*PROMPT:* Copy the records below word for word, starting with the line that contains "You are a computer-use agent. The" and going on through the line that contains "[1450, 404]", both included.

(Element lookup records)
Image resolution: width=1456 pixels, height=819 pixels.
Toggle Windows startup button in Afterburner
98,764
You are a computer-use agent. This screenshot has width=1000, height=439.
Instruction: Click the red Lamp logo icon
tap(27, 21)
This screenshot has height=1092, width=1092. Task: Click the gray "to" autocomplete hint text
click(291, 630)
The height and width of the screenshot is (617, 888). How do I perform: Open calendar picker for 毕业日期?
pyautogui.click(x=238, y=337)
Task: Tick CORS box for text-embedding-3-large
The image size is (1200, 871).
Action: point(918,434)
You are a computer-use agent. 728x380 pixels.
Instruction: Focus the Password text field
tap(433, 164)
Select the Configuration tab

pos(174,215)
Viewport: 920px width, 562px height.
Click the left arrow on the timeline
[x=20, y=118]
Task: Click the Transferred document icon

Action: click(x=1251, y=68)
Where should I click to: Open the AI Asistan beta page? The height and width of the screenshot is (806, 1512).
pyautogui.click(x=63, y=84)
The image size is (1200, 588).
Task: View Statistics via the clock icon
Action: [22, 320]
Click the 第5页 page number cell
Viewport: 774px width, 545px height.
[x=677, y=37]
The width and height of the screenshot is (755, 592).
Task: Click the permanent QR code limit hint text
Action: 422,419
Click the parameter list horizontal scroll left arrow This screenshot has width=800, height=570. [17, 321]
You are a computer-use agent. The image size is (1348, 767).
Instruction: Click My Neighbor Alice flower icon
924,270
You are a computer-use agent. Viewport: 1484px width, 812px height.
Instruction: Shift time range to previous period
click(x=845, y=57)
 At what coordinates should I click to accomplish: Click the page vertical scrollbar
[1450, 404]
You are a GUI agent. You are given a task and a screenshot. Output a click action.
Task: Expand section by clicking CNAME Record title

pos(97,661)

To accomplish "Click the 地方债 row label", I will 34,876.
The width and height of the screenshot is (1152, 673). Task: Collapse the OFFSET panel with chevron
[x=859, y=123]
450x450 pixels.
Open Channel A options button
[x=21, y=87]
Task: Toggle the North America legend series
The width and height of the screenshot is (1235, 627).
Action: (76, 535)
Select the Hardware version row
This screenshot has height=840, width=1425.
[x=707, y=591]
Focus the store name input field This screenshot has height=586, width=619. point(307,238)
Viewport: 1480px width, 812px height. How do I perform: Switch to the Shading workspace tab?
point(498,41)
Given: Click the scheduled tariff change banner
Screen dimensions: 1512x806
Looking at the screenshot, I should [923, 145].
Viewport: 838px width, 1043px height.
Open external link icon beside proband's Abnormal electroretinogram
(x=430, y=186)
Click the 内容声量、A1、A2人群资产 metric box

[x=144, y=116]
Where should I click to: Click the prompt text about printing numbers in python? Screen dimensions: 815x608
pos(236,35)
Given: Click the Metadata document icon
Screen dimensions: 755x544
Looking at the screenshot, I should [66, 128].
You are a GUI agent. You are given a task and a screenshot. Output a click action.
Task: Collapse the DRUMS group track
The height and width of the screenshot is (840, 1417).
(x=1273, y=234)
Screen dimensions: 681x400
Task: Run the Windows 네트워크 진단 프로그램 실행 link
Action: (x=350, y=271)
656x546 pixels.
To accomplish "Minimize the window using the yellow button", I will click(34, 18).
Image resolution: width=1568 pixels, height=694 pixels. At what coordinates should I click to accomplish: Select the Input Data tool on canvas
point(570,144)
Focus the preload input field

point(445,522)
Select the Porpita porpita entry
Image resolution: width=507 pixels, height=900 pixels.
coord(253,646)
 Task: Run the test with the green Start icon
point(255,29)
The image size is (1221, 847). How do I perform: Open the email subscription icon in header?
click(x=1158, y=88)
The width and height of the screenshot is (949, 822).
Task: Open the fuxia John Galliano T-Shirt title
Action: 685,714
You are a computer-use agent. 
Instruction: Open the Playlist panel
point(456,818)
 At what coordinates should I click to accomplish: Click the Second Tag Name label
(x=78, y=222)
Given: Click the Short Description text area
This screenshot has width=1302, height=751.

*FINAL RESULT:*
You are a computer-use agent. The image size is (1348, 767).
Instruction: Click My Neighbor Alice flower icon
924,270
You are a computer-use agent. Viewport: 1484px width, 812px height.
Instruction: Shift time range to previous period
click(x=845, y=57)
 At what coordinates should I click to accomplish: Click the page vertical scrollbar
[1450, 404]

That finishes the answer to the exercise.